一方、著作物を創作した者を著作者といいます。法律では、著作者には、上述した著作権とは別に、人格的利益を保護する権利があると定められています(著作者人格権)。
たとえば、著作者には公表権というものがあり、まだ公表していない著作物を自分で公表するかどうか決めることが可能です。これ以外にも、著作物に著作者名をつけるかどうかなどを決められる権利(氏名表示権)や、勝手に著作物が改変されない権利(同一性保持権)を有しています。 -
(2)著作権の譲渡について
著作権は、著作権法第61条に基づき、全部またはその一部を譲渡することが可能です。著作権が譲渡された場合、著作権を譲受側が有することになります。このとき、後になってトラブルが起きないように、譲渡側と譲受側が交わすのが著作権譲渡契約書です。

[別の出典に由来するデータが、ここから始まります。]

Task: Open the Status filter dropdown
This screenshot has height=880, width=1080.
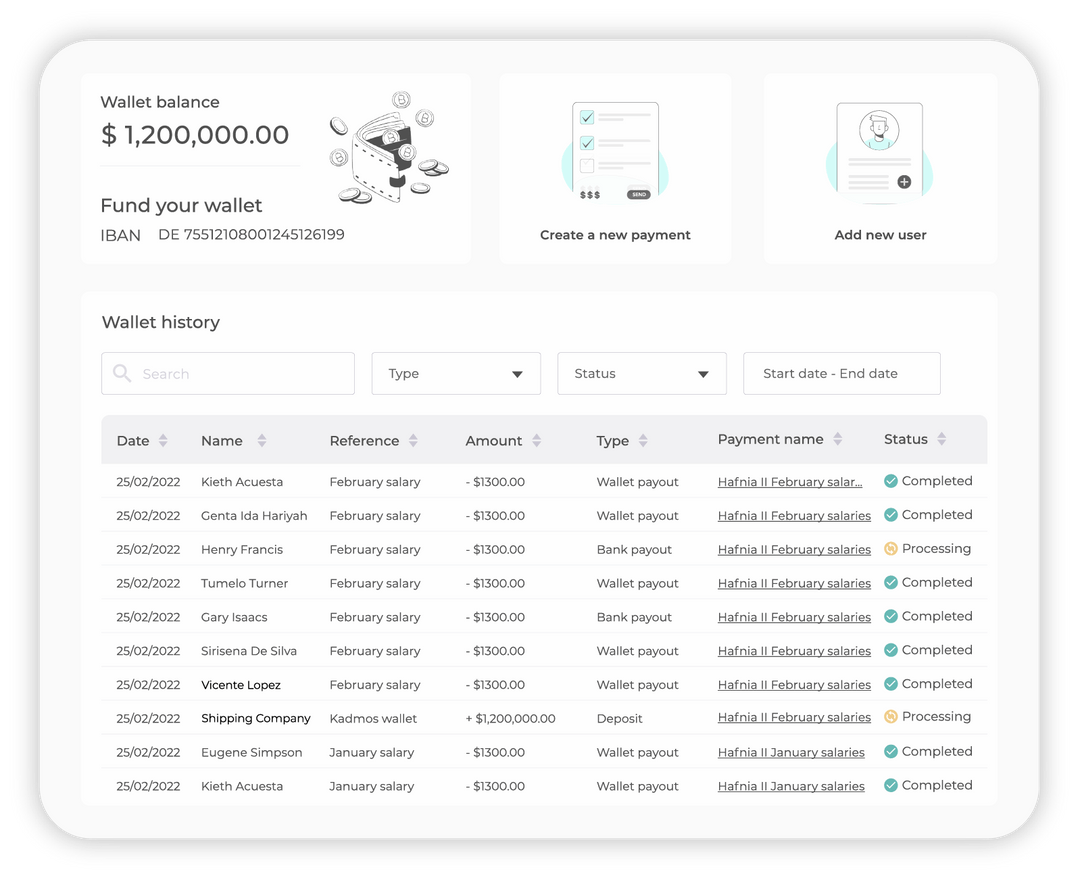Action: pos(641,373)
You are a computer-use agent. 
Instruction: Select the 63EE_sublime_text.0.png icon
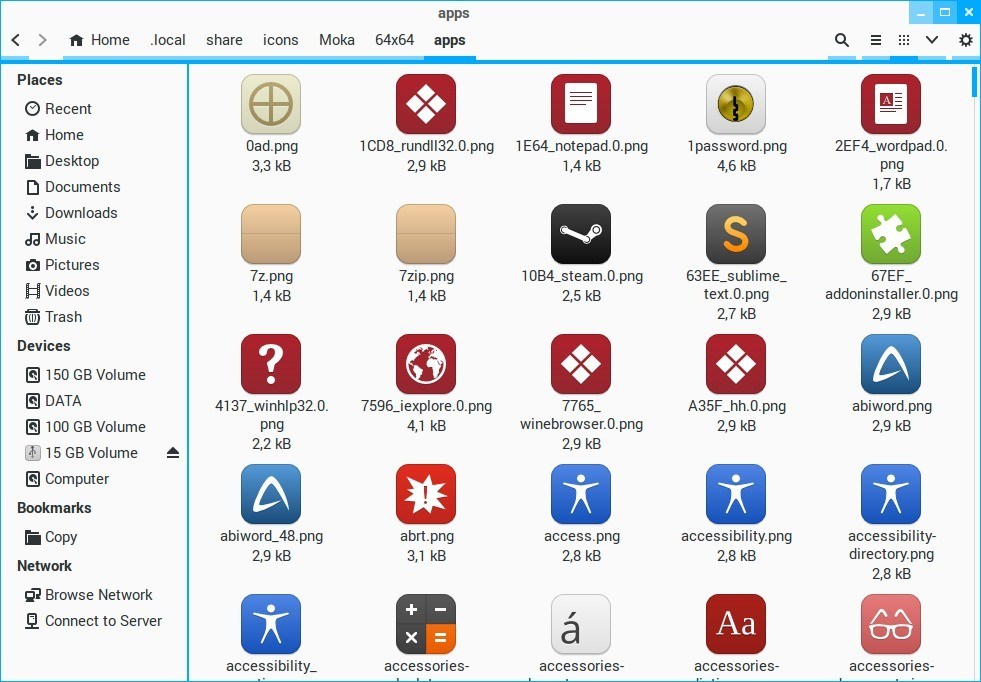pyautogui.click(x=736, y=234)
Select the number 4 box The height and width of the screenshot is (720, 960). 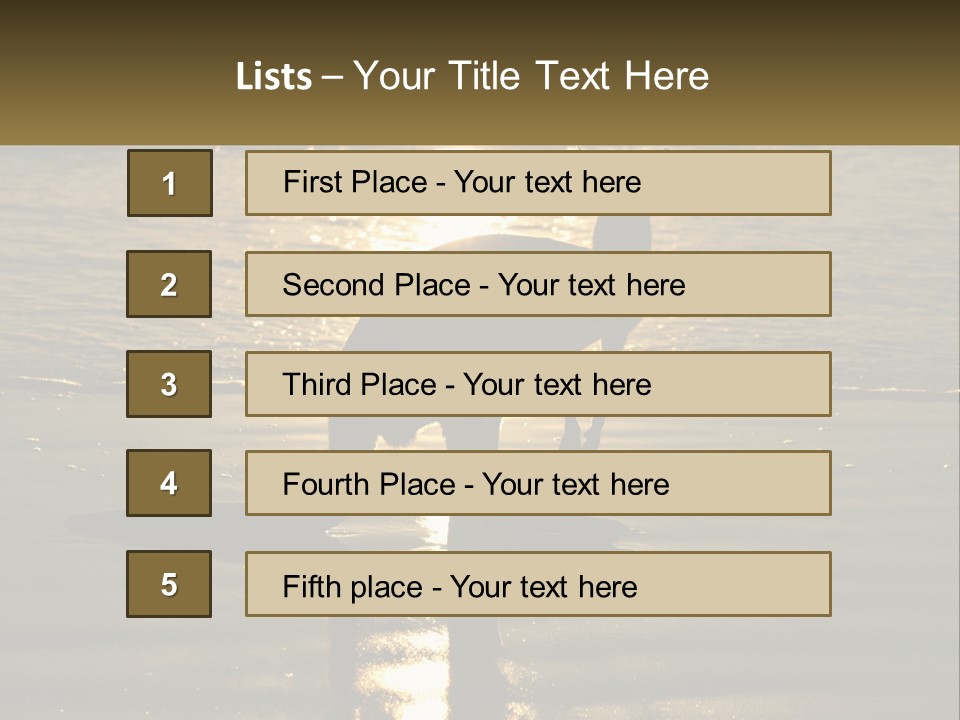169,483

著作権の譲渡契約は、たとえばソフトウェアの委託会社とそれの開発会社、ライターとメディア運営会社、作曲家や作詞家と音楽出版社(音楽出版者)などでよく交わされます。ちなみに、映画の場合は、著作者はプロデューサーや監督など全体的に創作に寄与した者となりますが、著作権は映画製作者に帰属することになります。
一方、著作者人格権は、契約によって譲渡してもらうことはできません(著作権法第59条)。したがって著作権譲渡契約の内容と譲受側の行為によっては、譲渡契約を締結したにもかかわらず、著作権法違反に問われる可能性があります。 -
(3)広義の著作権
著作権法では、著作権や著作者人格権以外にも、歌手や俳優などの実演家、レコード製作者、放送事業者などに与えられる権利(著作隣接権)についても定められています。たとえば、実演家が自分の実演を録音・録画する権利(録音権・録画権)や、レコード製作者がレコードを複製する権利(複製権)などです。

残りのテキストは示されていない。